◆ Datenzeilen ◆

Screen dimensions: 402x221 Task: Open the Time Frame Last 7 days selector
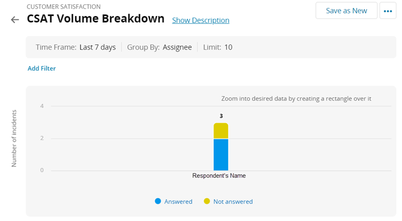76,47
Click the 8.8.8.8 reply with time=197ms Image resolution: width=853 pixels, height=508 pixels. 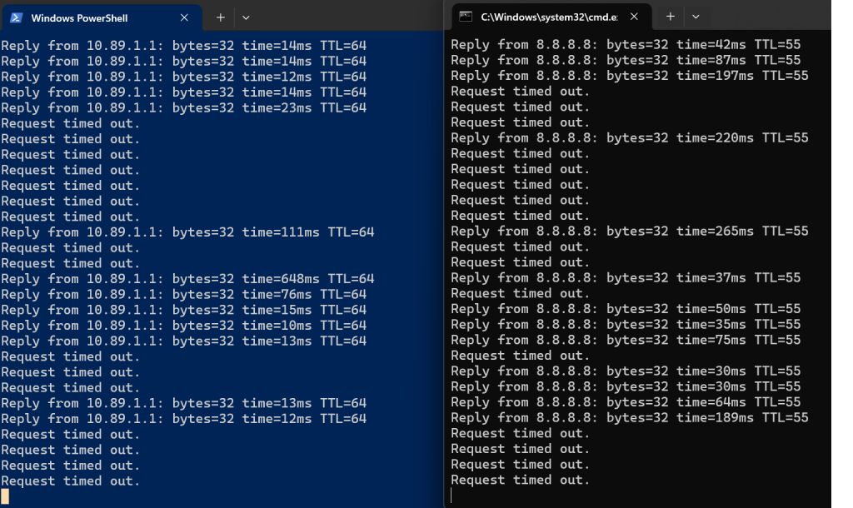click(630, 75)
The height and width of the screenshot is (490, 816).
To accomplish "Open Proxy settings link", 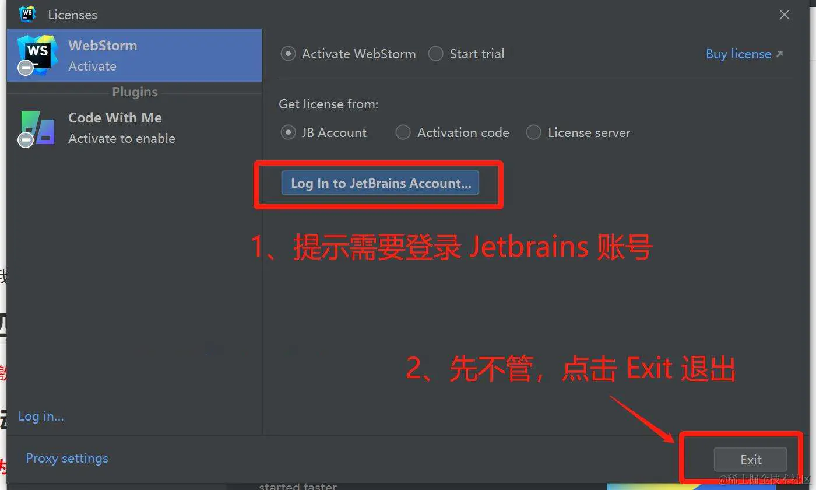I will point(67,459).
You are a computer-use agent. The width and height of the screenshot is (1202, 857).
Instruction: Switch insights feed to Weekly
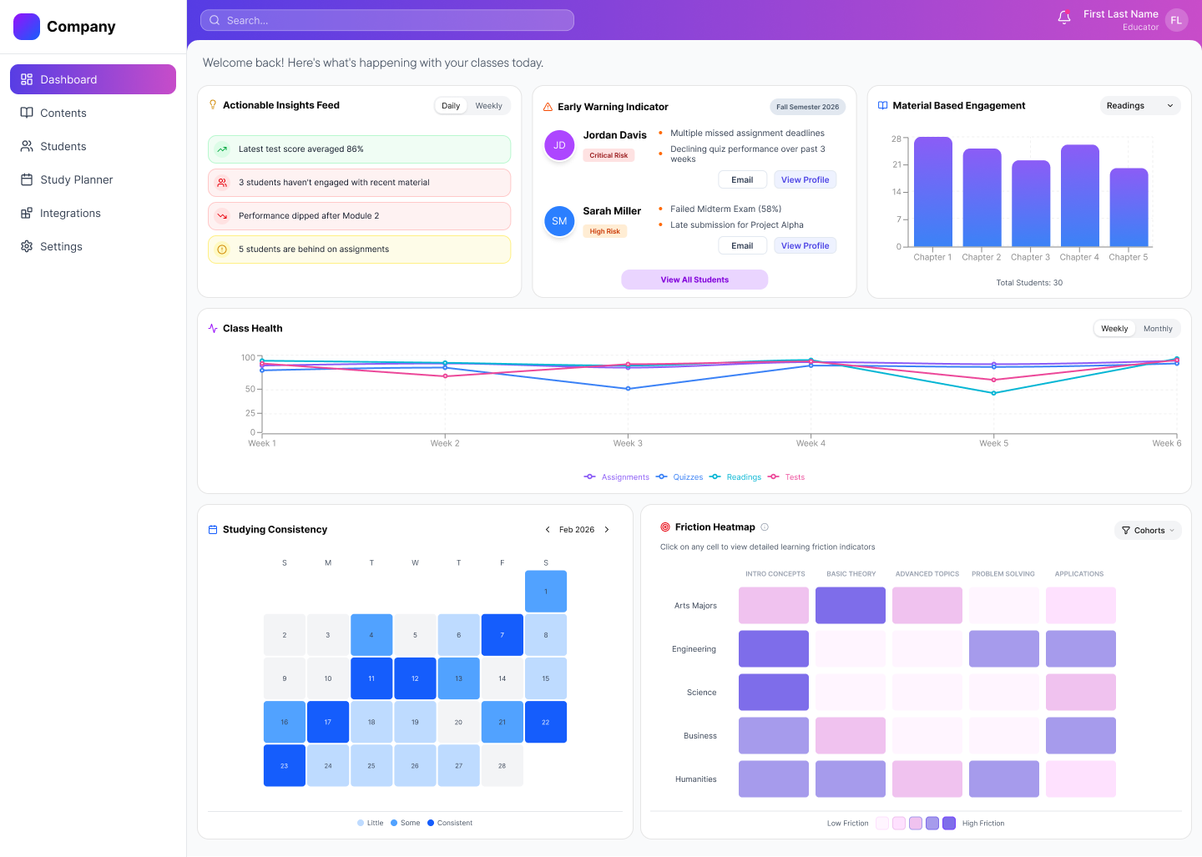point(488,106)
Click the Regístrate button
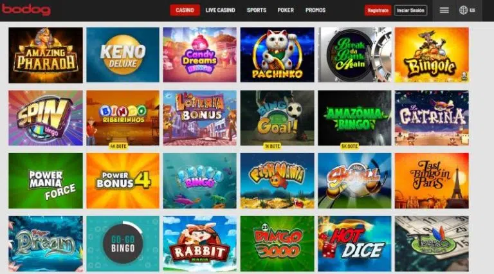The height and width of the screenshot is (274, 494). (378, 10)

◆ Ihre Aufgabe ◆
Entnehmen Sie wortgetreu die Zeilen, beginnend mit der Zeile, die „You are a computer-use“ enthält, bis einschließlich der letzten Zeile oben. Lassen Sie dabei die Bilder in Ihrer Antwort weg.

◆ Lösung der Aufgabe ◆
You are a computer-use agent. The width and height of the screenshot is (1202, 857).
Instruction: Switch insights feed to Weekly
point(488,106)
Click the Regístrate button
The height and width of the screenshot is (274, 494). (378, 10)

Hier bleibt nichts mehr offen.